Integrating Animal, Human, and AI Models for Enhanced Translational Research

Researchers should not abandon animal studies in favor of human-only or AI-based models but instead focus on integrating experimental systems to strengthen scientific confidence and translational relevance, according to a new analysis published in Nature Medicine.

The paper, titled “A roadmap to competitive preclinical packages,” argues that the ongoing debate over whether to replace animal research with human-derived or artificial intelligence models misses the point. Rather than choosing one system over another, scientists should strategically combine multiple models — including animal, human tissue, organoid, and computational approaches — to maximize mechanistic understanding, human relevance, and real-world decision-making value in drug development.
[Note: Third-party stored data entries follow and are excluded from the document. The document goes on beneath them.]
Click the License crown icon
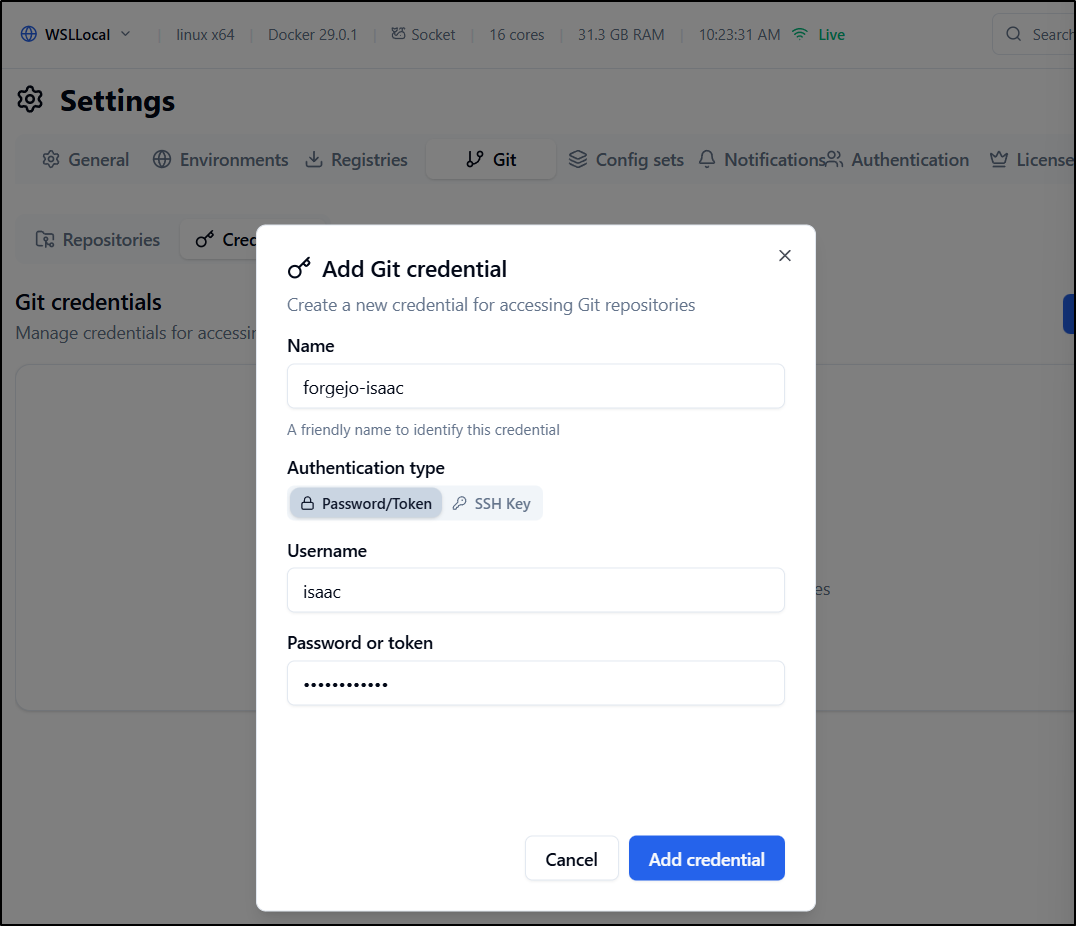Viewport: 1076px width, 926px height. [998, 160]
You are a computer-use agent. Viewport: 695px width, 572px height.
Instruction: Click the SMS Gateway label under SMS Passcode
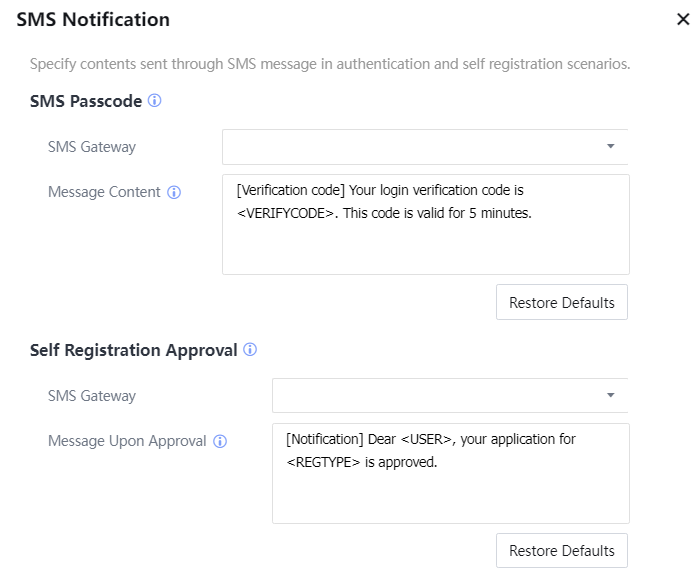[92, 147]
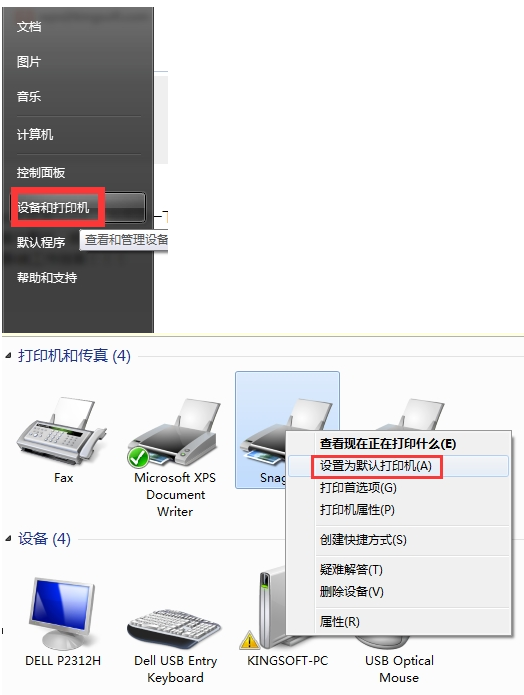Image resolution: width=524 pixels, height=695 pixels.
Task: Open 帮助和支持 from Start menu
Action: [47, 277]
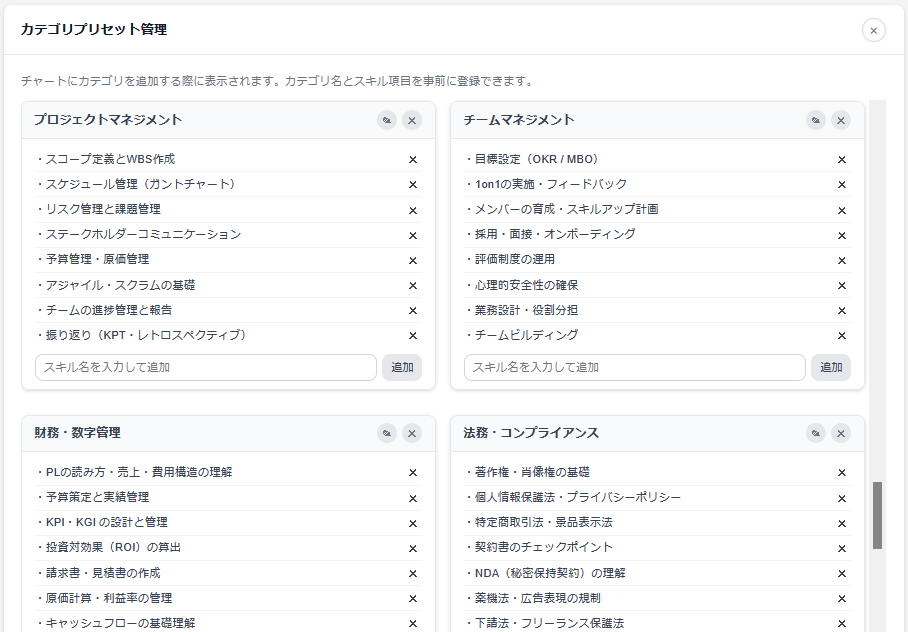This screenshot has height=632, width=908.
Task: Edit the 財務・数字管理 category name
Action: (387, 433)
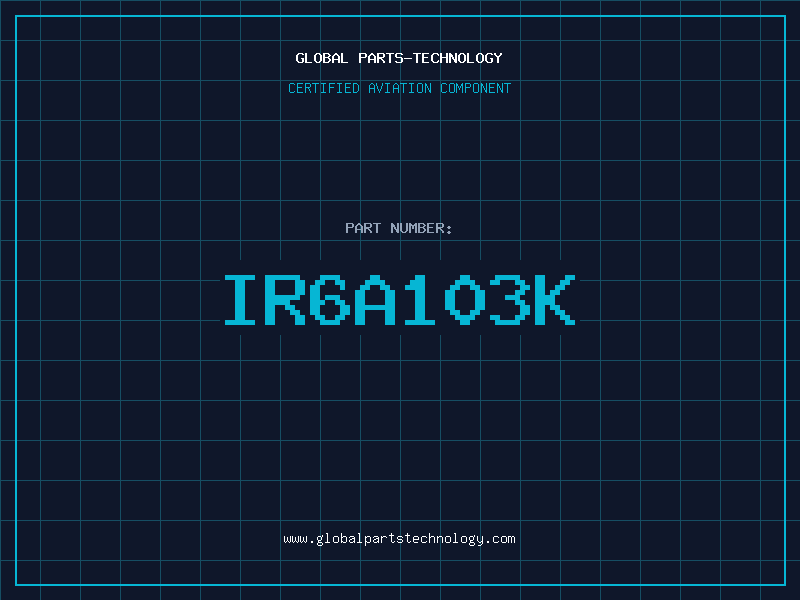
Task: Click the digit "6" in the part number
Action: (331, 299)
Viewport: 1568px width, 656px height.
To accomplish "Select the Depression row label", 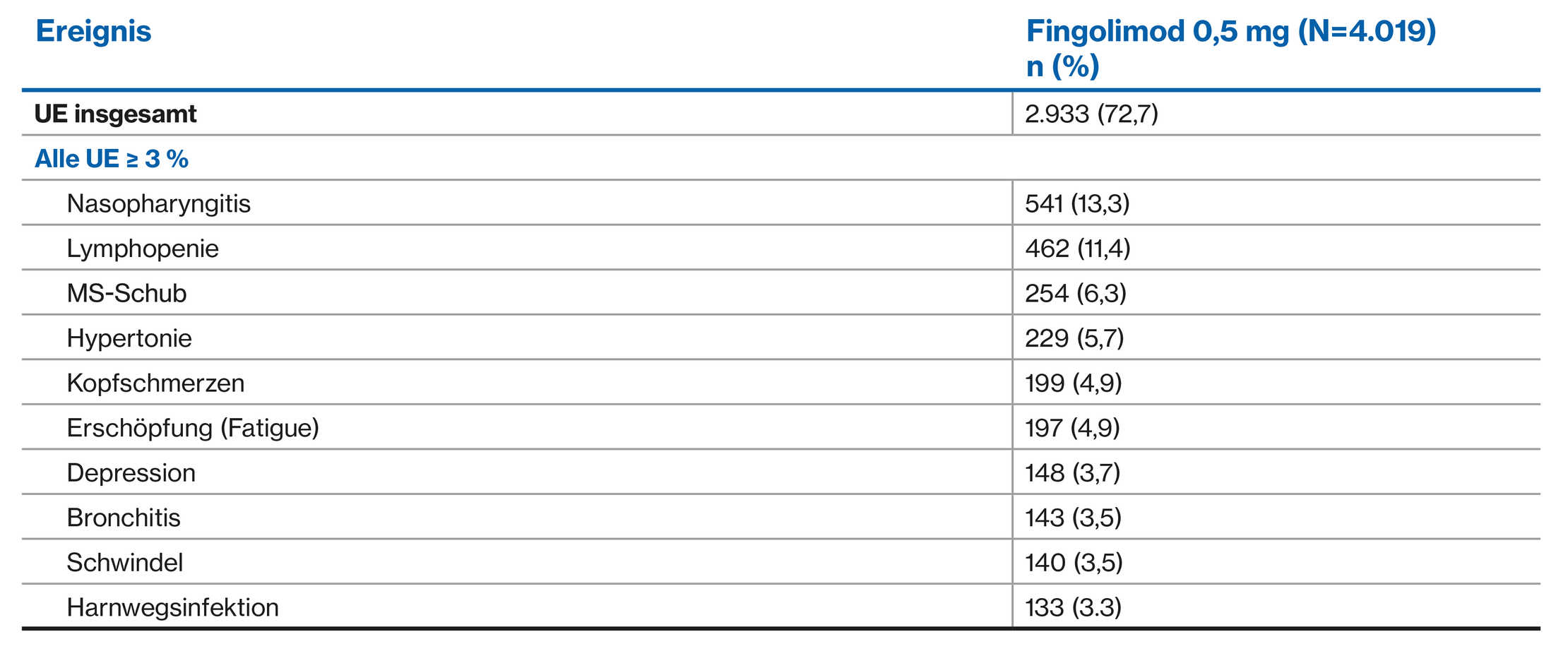I will (x=131, y=473).
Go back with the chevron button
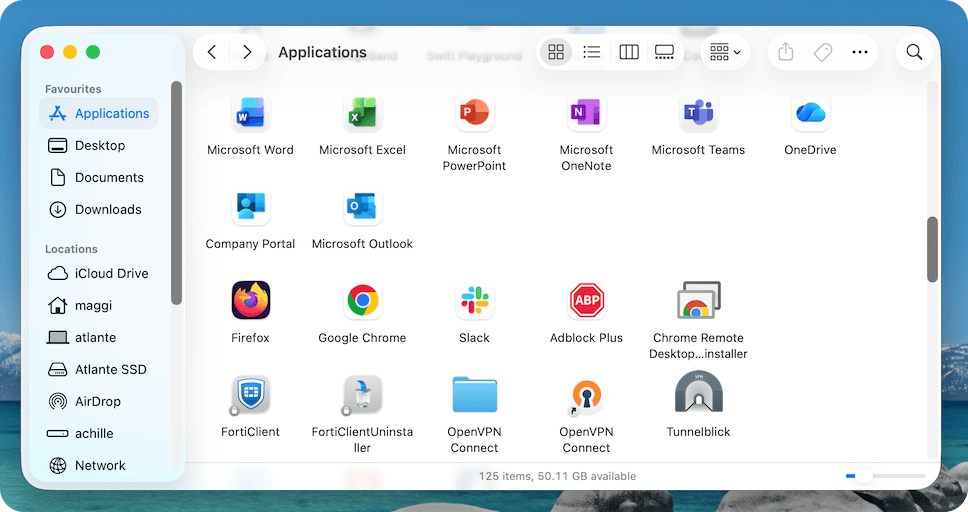The width and height of the screenshot is (968, 512). (x=212, y=52)
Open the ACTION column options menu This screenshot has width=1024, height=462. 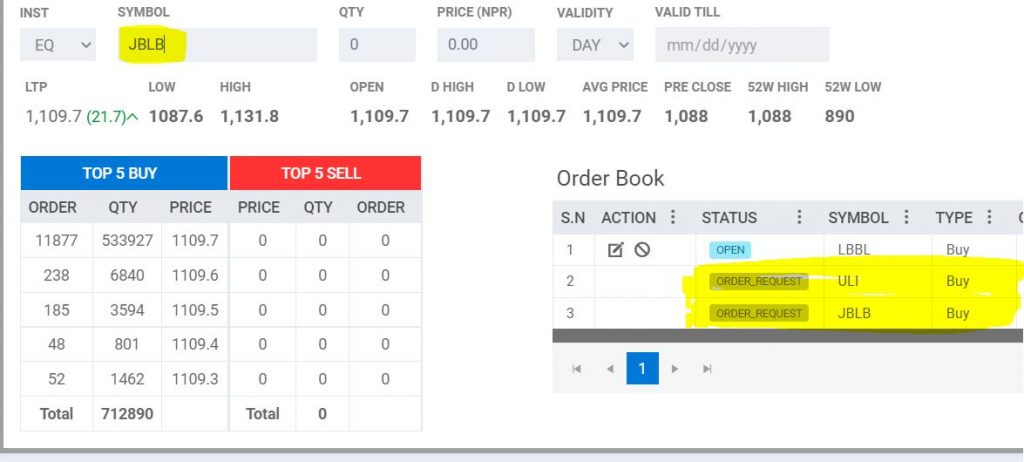[x=673, y=217]
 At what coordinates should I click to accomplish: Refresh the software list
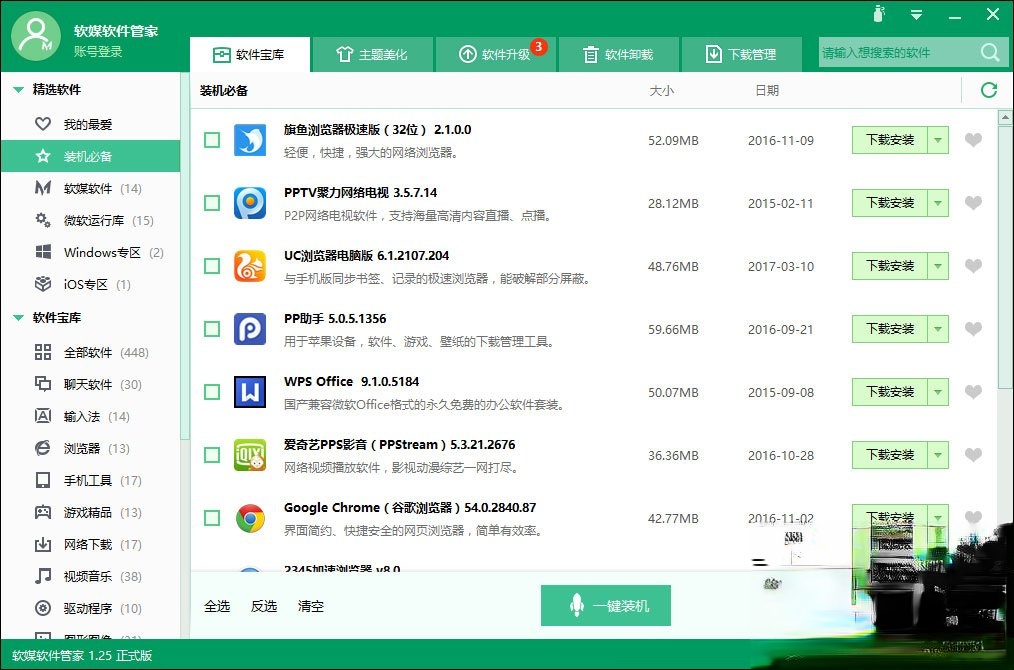[x=989, y=90]
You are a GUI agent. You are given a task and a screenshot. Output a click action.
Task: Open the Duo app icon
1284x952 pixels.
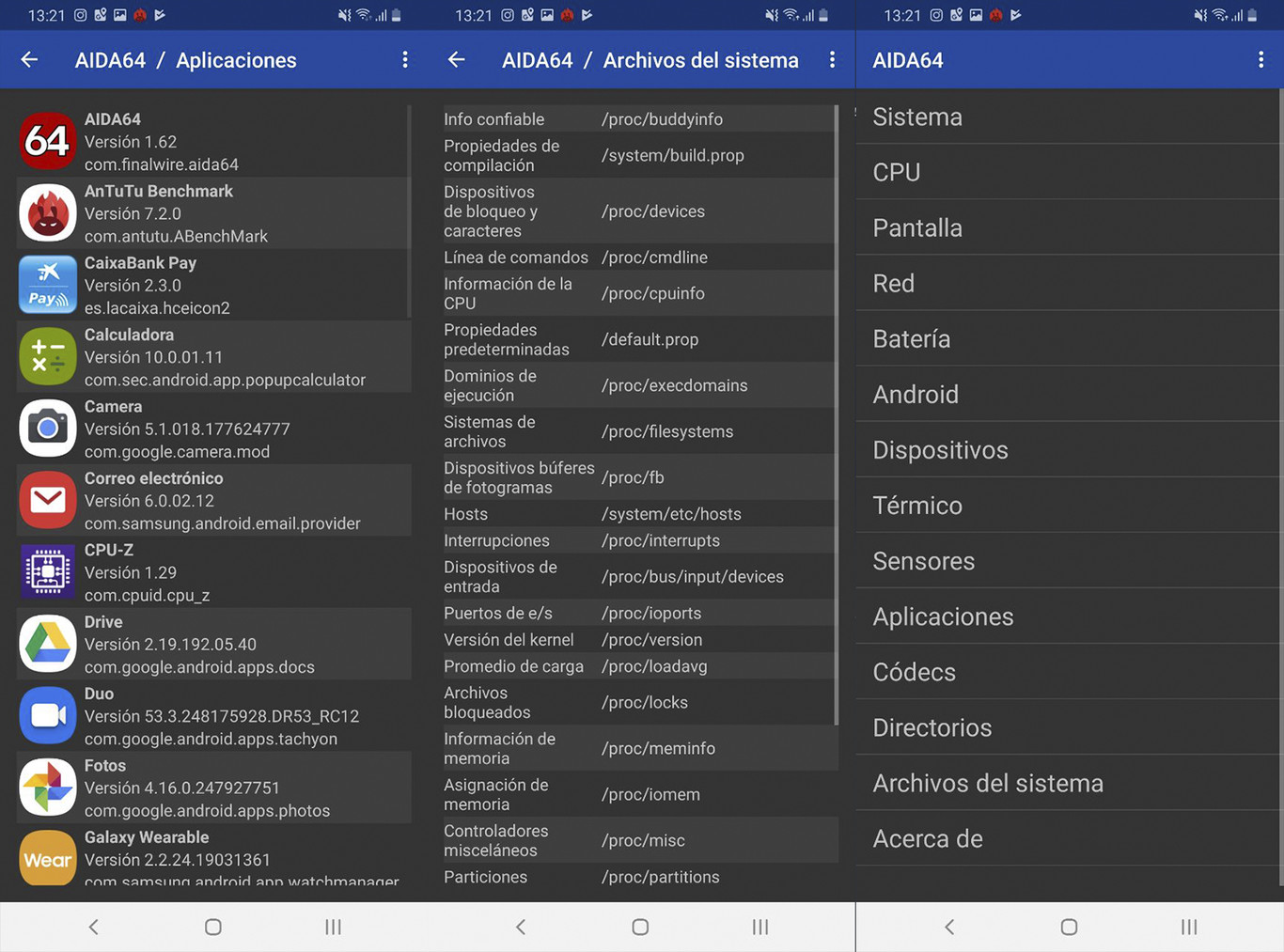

Lead author Dr. Elena Rodriguez, a pharmacologist at the Karolinska Institute in Sweden, emphasized that no single model currently captures the full complexity of human biology. “Animal models remain indispensable for studying systemic physiology, long-term disease progression, and safety pharmacology,” she said. “But they have limitations in predicting human-specific responses, particularly in areas like immunology, and metabolism. The solution is not to discard them, but to use them alongside human-based systems where each compensates for the other’s weaknesses.”

The analysis highlights recent advances in human-relevant models, such as induced pluripotent stem cell (iPSC)-derived tissues, organ-on-a-chip platforms, and AI-driven predictive toxicology, which have improved the ability to study human-specific mechanisms. However, the authors note these tools often lack the integrated biological context — such as neuroendocrine feedback, immune trafficking, or multi-organ metabolism — that whole-animal studies provide.

To illustrate their framework, the researchers cite examples from cancer and metabolic disease research. In oncology, combining patient-derived xenografts in mice with genomic profiling of human tumors has helped identify biomarkers that predict response to targeted therapies. In diabetes research, studies using both rodent models and human islet transplants have clarified how beta-cell failure progresses under metabolic stress, leading to more accurate predictions of drug efficacy.

The authors propose a tiered approach to preclinical testing, where early mechanistic studies use human cell-based or computational models to screen candidates, followed by validation in animal models for systemic effects, and finally confirmation in human-relevant systems before clinical trials. This strategy, they argue, increases the likelihood of success in later stages while reducing reliance on any single model type.

Dr. James Liu, a bioengineer at the Massachusetts Institute of Technology not involved in the study, supported the call for integration. “The field is moving toward a ‘best evidence’ framework,” he said. “We’re not trying to eliminate animal use where it’s still scientifically necessary, but we are aiming to reduce unnecessary duplication and increase predictive power by using the right model for the right question.”

The paper acknowledges ethical and practical considerations in animal research, noting that efforts to refine, reduce, and replace animal use remain important. However, it cautions against framing the issue as a binary choice, which could lead to oversimplification and hinder scientific progress. Instead, the authors urge funding agencies, regulators, and pharmaceutical companies to invest in infrastructure that supports multi-model workflows and cross-platform data integration.

As drug development faces mounting pressures to improve efficiency and reduce failure rates — particularly in complex diseases like Alzheimer’s, heart failure, and autoimmune disorders — the authors conclude that a synergistic approach to preclinical modeling offers the most viable path forward. “The goal isn’t to pick a winner between species or systems,” Dr. Rodriguez said. “It’s to build a stronger, more reliable pipeline by letting each model do what it does best.”